What the exercise asks:
Each entry is to be transcribed exactly, with nothing added or dropped.

Record set:

┄┄┄┄┄┄

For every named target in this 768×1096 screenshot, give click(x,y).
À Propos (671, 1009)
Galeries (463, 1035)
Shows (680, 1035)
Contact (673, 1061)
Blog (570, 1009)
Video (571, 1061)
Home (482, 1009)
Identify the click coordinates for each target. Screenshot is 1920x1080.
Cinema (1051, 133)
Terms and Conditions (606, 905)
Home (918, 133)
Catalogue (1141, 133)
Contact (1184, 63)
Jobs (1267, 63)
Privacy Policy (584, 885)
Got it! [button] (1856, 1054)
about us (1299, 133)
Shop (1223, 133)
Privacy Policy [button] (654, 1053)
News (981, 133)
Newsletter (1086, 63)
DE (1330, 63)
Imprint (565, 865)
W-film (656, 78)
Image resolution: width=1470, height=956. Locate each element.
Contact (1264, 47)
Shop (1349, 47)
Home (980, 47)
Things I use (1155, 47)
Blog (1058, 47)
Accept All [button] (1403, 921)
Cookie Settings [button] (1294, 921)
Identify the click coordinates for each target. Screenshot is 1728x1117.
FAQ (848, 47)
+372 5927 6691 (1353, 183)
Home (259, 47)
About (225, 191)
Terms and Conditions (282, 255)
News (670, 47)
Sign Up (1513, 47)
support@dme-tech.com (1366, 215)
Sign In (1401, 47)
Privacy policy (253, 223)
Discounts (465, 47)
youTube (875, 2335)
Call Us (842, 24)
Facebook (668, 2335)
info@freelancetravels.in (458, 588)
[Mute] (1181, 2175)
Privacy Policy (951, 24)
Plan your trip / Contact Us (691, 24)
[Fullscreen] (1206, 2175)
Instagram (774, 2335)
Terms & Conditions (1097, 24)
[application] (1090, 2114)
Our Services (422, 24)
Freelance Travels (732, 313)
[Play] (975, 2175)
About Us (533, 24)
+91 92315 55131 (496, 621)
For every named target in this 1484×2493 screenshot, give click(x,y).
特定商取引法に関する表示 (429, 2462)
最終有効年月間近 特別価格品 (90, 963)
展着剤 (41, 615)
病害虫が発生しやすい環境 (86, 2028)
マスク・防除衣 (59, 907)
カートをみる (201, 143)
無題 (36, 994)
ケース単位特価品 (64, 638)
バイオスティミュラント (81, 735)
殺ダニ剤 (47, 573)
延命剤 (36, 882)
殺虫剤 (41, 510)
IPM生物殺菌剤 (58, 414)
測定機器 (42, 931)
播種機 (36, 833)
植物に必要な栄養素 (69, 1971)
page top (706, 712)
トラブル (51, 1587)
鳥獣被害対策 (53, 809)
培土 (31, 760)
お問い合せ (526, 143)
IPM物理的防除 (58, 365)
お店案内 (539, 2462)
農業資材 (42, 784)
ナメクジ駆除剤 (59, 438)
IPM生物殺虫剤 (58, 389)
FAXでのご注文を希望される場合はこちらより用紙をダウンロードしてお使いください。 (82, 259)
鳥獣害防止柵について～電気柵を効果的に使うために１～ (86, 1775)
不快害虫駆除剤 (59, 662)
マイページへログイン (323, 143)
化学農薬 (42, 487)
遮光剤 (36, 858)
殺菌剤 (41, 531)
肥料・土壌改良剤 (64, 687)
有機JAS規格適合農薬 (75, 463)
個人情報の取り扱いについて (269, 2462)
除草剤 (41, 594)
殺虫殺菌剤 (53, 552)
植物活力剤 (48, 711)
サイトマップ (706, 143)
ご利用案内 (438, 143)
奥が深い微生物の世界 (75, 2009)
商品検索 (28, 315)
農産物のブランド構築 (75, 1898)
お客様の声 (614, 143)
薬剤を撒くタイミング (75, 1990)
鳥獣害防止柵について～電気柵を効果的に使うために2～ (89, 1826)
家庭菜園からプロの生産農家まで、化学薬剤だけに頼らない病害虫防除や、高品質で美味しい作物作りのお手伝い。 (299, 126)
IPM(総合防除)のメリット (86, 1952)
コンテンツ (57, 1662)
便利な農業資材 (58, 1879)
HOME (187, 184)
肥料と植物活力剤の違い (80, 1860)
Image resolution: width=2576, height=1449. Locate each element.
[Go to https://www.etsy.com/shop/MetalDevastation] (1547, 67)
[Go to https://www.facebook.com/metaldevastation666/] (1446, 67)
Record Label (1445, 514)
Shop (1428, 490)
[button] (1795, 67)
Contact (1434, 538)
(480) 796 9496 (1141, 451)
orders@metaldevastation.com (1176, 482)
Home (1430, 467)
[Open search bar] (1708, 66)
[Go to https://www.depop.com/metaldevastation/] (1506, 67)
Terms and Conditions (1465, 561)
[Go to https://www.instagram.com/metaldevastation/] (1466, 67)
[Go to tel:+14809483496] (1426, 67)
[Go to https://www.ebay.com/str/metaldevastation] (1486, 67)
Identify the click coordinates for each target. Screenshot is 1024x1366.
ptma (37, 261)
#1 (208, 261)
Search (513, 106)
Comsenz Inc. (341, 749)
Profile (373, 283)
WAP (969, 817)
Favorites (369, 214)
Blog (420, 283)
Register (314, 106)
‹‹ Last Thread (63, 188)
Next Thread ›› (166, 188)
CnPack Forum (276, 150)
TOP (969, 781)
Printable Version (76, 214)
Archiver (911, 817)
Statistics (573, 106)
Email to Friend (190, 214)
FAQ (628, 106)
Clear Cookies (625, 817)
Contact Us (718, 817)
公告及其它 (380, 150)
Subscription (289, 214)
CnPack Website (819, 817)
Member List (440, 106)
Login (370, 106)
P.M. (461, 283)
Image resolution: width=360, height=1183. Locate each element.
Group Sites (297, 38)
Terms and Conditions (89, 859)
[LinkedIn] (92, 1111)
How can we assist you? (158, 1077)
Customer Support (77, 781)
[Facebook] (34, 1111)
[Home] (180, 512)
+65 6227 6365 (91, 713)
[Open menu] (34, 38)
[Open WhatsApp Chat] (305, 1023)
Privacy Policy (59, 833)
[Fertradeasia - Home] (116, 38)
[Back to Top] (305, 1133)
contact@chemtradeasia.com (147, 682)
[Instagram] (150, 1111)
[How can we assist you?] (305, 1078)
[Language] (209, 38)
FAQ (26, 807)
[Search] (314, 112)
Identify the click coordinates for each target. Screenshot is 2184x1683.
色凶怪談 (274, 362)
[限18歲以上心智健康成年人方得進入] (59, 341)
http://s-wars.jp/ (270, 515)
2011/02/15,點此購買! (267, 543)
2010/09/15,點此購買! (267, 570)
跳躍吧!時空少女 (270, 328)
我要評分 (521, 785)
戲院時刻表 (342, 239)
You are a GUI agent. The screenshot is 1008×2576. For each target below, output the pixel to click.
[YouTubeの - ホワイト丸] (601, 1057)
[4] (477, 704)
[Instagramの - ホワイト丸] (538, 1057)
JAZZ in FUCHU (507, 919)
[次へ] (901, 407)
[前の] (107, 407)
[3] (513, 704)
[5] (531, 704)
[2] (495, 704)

┄┄┄┄┄┄

Solution to the exercise:
For every named target in this 768×1096 screenshot, give click(x,y).
À Propos (671, 1009)
Galeries (463, 1035)
Shows (680, 1035)
Contact (673, 1061)
Blog (570, 1009)
Video (571, 1061)
Home (482, 1009)
Identify the click coordinates for each target. Screenshot is 1920x1080.
Cinema (1051, 133)
Terms and Conditions (606, 905)
Home (918, 133)
Catalogue (1141, 133)
Contact (1184, 63)
Jobs (1267, 63)
Privacy Policy (584, 885)
Got it! [button] (1856, 1054)
about us (1299, 133)
Shop (1223, 133)
Privacy Policy [button] (654, 1053)
News (981, 133)
Newsletter (1086, 63)
DE (1330, 63)
Imprint (565, 865)
W-film (656, 78)
Image resolution: width=1470, height=956. Locate each element.
Contact (1264, 47)
Shop (1349, 47)
Home (980, 47)
Things I use (1155, 47)
Blog (1058, 47)
Accept All [button] (1403, 921)
Cookie Settings [button] (1294, 921)
Identify the click coordinates for each target. Screenshot is 1728x1117.
FAQ (848, 47)
+372 5927 6691 (1353, 183)
Home (259, 47)
About (225, 191)
Terms and Conditions (282, 255)
News (670, 47)
Sign Up (1513, 47)
support@dme-tech.com (1366, 215)
Sign In (1401, 47)
Privacy policy (253, 223)
Discounts (465, 47)
youTube (875, 2335)
Call Us (842, 24)
Facebook (668, 2335)
info@freelancetravels.in (458, 588)
[Mute] (1181, 2175)
Privacy Policy (951, 24)
Plan your trip / Contact Us (691, 24)
[Fullscreen] (1206, 2175)
Instagram (774, 2335)
Terms & Conditions (1097, 24)
[application] (1090, 2114)
Our Services (422, 24)
Freelance Travels (732, 313)
[Play] (975, 2175)
About Us (533, 24)
+91 92315 55131 (496, 621)
For every named target in this 1484×2493 screenshot, give click(x,y).
特定商取引法に関する表示 (429, 2462)
最終有効年月間近 特別価格品 (90, 963)
展着剤 (41, 615)
病害虫が発生しやすい環境 (86, 2028)
マスク・防除衣 (59, 907)
カートをみる (201, 143)
無題 (36, 994)
ケース単位特価品 (64, 638)
バイオスティミュラント (81, 735)
殺ダニ剤 (47, 573)
延命剤 (36, 882)
殺虫剤 (41, 510)
IPM生物殺菌剤 (58, 414)
測定機器 (42, 931)
播種機 (36, 833)
植物に必要な栄養素 (69, 1971)
page top (706, 712)
トラブル (51, 1587)
鳥獣被害対策 (53, 809)
培土 (31, 760)
お問い合せ (526, 143)
IPM物理的防除 (58, 365)
お店案内 (539, 2462)
農業資材 (42, 784)
ナメクジ駆除剤 (59, 438)
IPM生物殺虫剤 (58, 389)
FAXでのご注文を希望される場合はこちらより用紙をダウンロードしてお使いください。 (82, 259)
鳥獣害防止柵について～電気柵を効果的に使うために１～ (86, 1775)
不快害虫駆除剤 (59, 662)
マイページへログイン (323, 143)
化学農薬 (42, 487)
遮光剤 (36, 858)
殺菌剤 (41, 531)
肥料・土壌改良剤 (64, 687)
有機JAS規格適合農薬 (75, 463)
個人情報の取り扱いについて (269, 2462)
除草剤 (41, 594)
殺虫殺菌剤 (53, 552)
植物活力剤 (48, 711)
サイトマップ (706, 143)
ご利用案内 (438, 143)
奥が深い微生物の世界 (75, 2009)
商品検索 (28, 315)
農産物のブランド構築 (75, 1898)
お客様の声 (614, 143)
薬剤を撒くタイミング (75, 1990)
鳥獣害防止柵について～電気柵を効果的に使うために2～ (89, 1826)
家庭菜園からプロの生産農家まで、化学薬剤だけに頼らない病害虫防除や、高品質で美味しい作物作りのお手伝い。 (299, 126)
IPM(総合防除)のメリット (86, 1952)
コンテンツ (57, 1662)
便利な農業資材 (58, 1879)
HOME (187, 184)
肥料と植物活力剤の違い (80, 1860)
Image resolution: width=2576, height=1449. Locate each element.
[Go to https://www.etsy.com/shop/MetalDevastation] (1547, 67)
[Go to https://www.facebook.com/metaldevastation666/] (1446, 67)
Record Label (1445, 514)
Shop (1428, 490)
[button] (1795, 67)
Contact (1434, 538)
(480) 796 9496 (1141, 451)
orders@metaldevastation.com (1176, 482)
Home (1430, 467)
[Open search bar] (1708, 66)
[Go to https://www.depop.com/metaldevastation/] (1506, 67)
Terms and Conditions (1465, 561)
[Go to https://www.instagram.com/metaldevastation/] (1466, 67)
[Go to tel:+14809483496] (1426, 67)
[Go to https://www.ebay.com/str/metaldevastation] (1486, 67)
Identify the click coordinates for each target. Screenshot is 1024x1366.
ptma (37, 261)
#1 (208, 261)
Search (513, 106)
Comsenz Inc. (341, 749)
Profile (373, 283)
WAP (969, 817)
Favorites (369, 214)
Blog (420, 283)
Register (314, 106)
‹‹ Last Thread (63, 188)
Next Thread ›› (166, 188)
CnPack Forum (276, 150)
TOP (969, 781)
Printable Version (76, 214)
Archiver (911, 817)
Statistics (573, 106)
Email to Friend (190, 214)
FAQ (628, 106)
Clear Cookies (625, 817)
Contact Us (718, 817)
公告及其它 (380, 150)
Subscription (289, 214)
CnPack Website (819, 817)
Member List (440, 106)
Login (370, 106)
P.M. (461, 283)
Image resolution: width=360, height=1183. Locate each element.
Group Sites (297, 38)
Terms and Conditions (89, 859)
[LinkedIn] (92, 1111)
How can we assist you? (158, 1077)
Customer Support (77, 781)
[Facebook] (34, 1111)
[Home] (180, 512)
+65 6227 6365 (91, 713)
[Open menu] (34, 38)
[Open WhatsApp Chat] (305, 1023)
Privacy Policy (59, 833)
[Fertradeasia - Home] (116, 38)
[Back to Top] (305, 1133)
contact@chemtradeasia.com (147, 682)
[Instagram] (150, 1111)
[How can we assist you?] (305, 1078)
[Language] (209, 38)
FAQ (26, 807)
[Search] (314, 112)
Identify the click coordinates for each target. Screenshot is 2184x1683.
色凶怪談 (274, 362)
[限18歲以上心智健康成年人方得進入] (59, 341)
http://s-wars.jp/ (270, 515)
2011/02/15,點此購買! (267, 543)
2010/09/15,點此購買! (267, 570)
跳躍吧!時空少女 (270, 328)
我要評分 (521, 785)
戲院時刻表 (342, 239)
You are a GUI agent. The screenshot is 1008×2576. For each target below, output the pixel to click.
[YouTubeの - ホワイト丸] (601, 1057)
[4] (477, 704)
[Instagramの - ホワイト丸] (538, 1057)
JAZZ in FUCHU (507, 919)
[次へ] (901, 407)
[前の] (107, 407)
[3] (513, 704)
[5] (531, 704)
[2] (495, 704)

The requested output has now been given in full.